We have a whole bunch of ways to put holes in the ground, using anything from DPT rigs you can mount to a golf cart to air-rotary rigs that are a block long. But when you’re installing standard monitoring wells above bedrock, you tend to use either augers (claws that spin down) or casing (pipes you hammer down). Augers are faster, casing minimizes dragging contaminants to clean layers below; but what do you prefer (everything else being equal) if you’re afraid of hitting utilities?
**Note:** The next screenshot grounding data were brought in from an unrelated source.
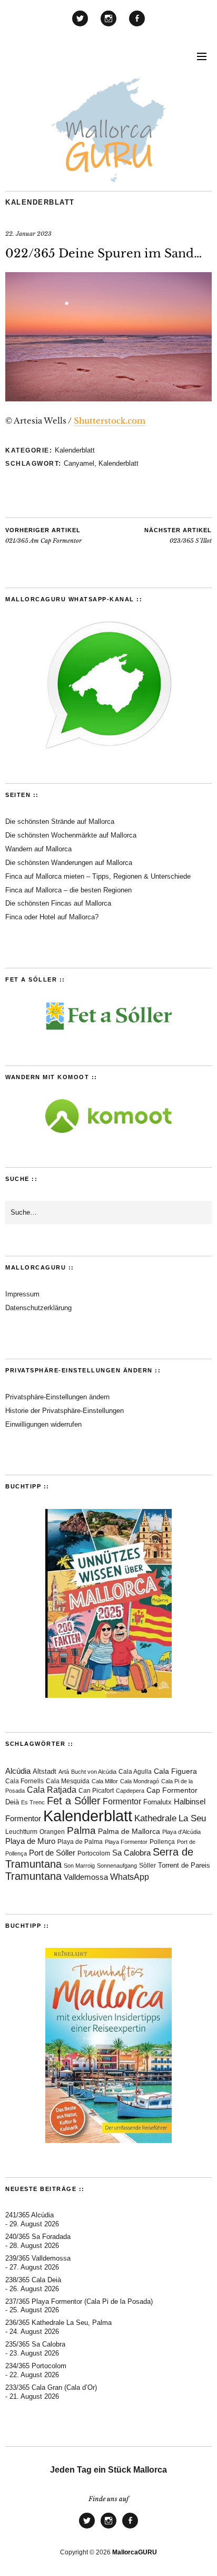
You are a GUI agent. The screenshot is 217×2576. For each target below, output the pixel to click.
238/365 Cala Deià (33, 2280)
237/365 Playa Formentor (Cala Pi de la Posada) (79, 2301)
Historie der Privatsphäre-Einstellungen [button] (64, 1411)
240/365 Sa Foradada (38, 2237)
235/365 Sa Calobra (35, 2344)
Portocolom (93, 1853)
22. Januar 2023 (28, 233)
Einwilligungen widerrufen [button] (43, 1424)
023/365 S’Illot (178, 536)
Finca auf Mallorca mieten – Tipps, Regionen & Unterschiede (98, 876)
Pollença (162, 1842)
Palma (81, 1830)
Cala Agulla (135, 1771)
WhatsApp (129, 1876)
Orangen (52, 1831)
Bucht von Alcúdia (93, 1771)
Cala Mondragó (139, 1781)
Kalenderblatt (40, 202)
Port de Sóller (52, 1852)
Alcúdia (18, 1770)
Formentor (122, 1801)
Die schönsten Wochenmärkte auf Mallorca (70, 835)
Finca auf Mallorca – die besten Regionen (68, 890)
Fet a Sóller (74, 1800)
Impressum (22, 1294)
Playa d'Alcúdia (181, 1832)
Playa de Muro (30, 1841)
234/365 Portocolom (35, 2366)
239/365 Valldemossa (38, 2258)
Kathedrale (155, 1818)
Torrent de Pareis (184, 1865)
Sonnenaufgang (117, 1865)
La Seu (192, 1818)
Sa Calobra (131, 1853)
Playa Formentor (126, 1842)
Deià (12, 1802)
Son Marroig (79, 1865)
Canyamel (79, 463)
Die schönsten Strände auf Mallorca (59, 821)
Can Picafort (96, 1790)
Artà (63, 1771)
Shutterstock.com (109, 421)
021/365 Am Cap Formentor (43, 536)
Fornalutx (157, 1802)
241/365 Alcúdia (29, 2215)
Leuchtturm (21, 1831)
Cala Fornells (24, 1780)
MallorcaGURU (134, 2552)
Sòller (147, 1865)
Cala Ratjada (51, 1789)
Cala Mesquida (68, 1781)
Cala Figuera (175, 1771)
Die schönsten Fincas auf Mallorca (58, 903)
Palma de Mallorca (129, 1831)
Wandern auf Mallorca (38, 849)
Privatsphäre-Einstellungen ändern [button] (57, 1397)
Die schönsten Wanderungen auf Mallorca (68, 863)
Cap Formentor (172, 1790)
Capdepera (130, 1790)
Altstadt (44, 1771)
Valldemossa (86, 1876)
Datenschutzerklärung (38, 1308)
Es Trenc (33, 1802)
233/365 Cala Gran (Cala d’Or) (51, 2387)
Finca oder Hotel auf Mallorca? (51, 917)
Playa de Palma (80, 1841)
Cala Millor (105, 1781)
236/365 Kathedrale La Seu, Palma (58, 2323)
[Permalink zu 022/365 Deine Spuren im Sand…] (108, 398)
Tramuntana (33, 1876)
Each has its own problem. When you punch through something with casing, you wish that you’d had the augers because the scratching of the claws might have alerted you to a problem. But there’s nothing quite like when the auger gets stuck, and you yank it up (if you can) to find a massive ball of wires wrapped around it. Then you get to play the “um, do you have power?” game with all the neighbors.

You may think, “why don’t you just go more carefully?” For the first couple feet, we do. But we may have all sorts of perfectly innocent boulders and other natural barriers that we need to power through, and determining which is natural and which is not can sometimes be difficult. Hence my extreme dislike of the first five feet.

1 comment:

GeologyJoe said...

oh yeah. you can really worry alot about the first 5-6 feet. dig safe is great but isn't super accurate. existing site plans are good too when they are available, which is about 1 every 8 years.

What I have done in a few cases where we had to put in wells very close to utilities was to use a vactor and suck out,excuse me vaccum extraction, the soil to a depth of to say 8-9 feet. Then come in with the hollow stem auger.